3. Circular fashion
Image of the final result of the week
##Assignment must-haves
- Zero waste! Design on a grid if you want to do this. See Jessica Stanley's example.
- Make it modular: same module should enable the creation of many different garments
- Create a garment
- Take nice pictures
- Upload .dxf files
- Add design to opencircularfashion website.
Personal must-haves
- Volume!
- Color!
- A big garment!
Cecilia's Tips and tricks
- There should be a logic to this to I guess. Write it up, document it REAAAAAAALLY well. Test your instructions with someone else.
- Make a "pattern", like a knitting pattern.
- To make a garment: design the modules into the dress pattern, you can design finished edges.
- Rhino can make nice arrays
- Grid: triangle, hexagon, square? This determines your structure.

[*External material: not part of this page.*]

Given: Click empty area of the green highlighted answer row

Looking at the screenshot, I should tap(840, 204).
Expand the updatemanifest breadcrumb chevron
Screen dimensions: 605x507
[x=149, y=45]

- Use decorative elements: what do you want it to look like?
- Material: determines width of cuts and arrows.
Inspiration
###Drag aesthetic of Kimchi and Trixie Mattel
Here are two of my fav drag queens who featured on RuPaul's Drag Race: Kimchi (top) and Trixie Mattel (bottom), and Violet Chachki (bottom right), who is probably not my favourite, but this pink tassled ensembluh is pretty amazing.

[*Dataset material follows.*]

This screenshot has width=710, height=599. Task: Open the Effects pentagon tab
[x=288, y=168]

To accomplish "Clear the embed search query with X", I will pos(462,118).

What I love love love about Kimchi is her fearless choice of geometric garments. I mean she goes big and chunky and pulls it off so well. I think she self-tailors almost all of it too. And the color palette with the pastels, especially the minty green with pink. It's a win.
Trixie on the other hand, way less avant-garde and instead more country-barbie on steroids just knows her hot pinks and I love how she uses big shoulders and jackets for added curv and swerv. She makes ugly even uglier: utmost respect. I'm all for the camp.
Images by Studio Brak, taken from Klaar's instagram
Some inspiration after-the-fact came from Paulina (thank you!!!) whose friend Darvin Klaar designed these gorgeous outfits for his graduation project. Love.
###Technical inspiration
The very very basic technique of increasing and decreasing like is done in crochet to gradually increase the width of the grid you are crocheting.
This church I pass by everyday actually has a gorgeous pattern! The way it goes from small elements to bigger ones is also a way to increase and decrease in width. One of the things I'd like to do.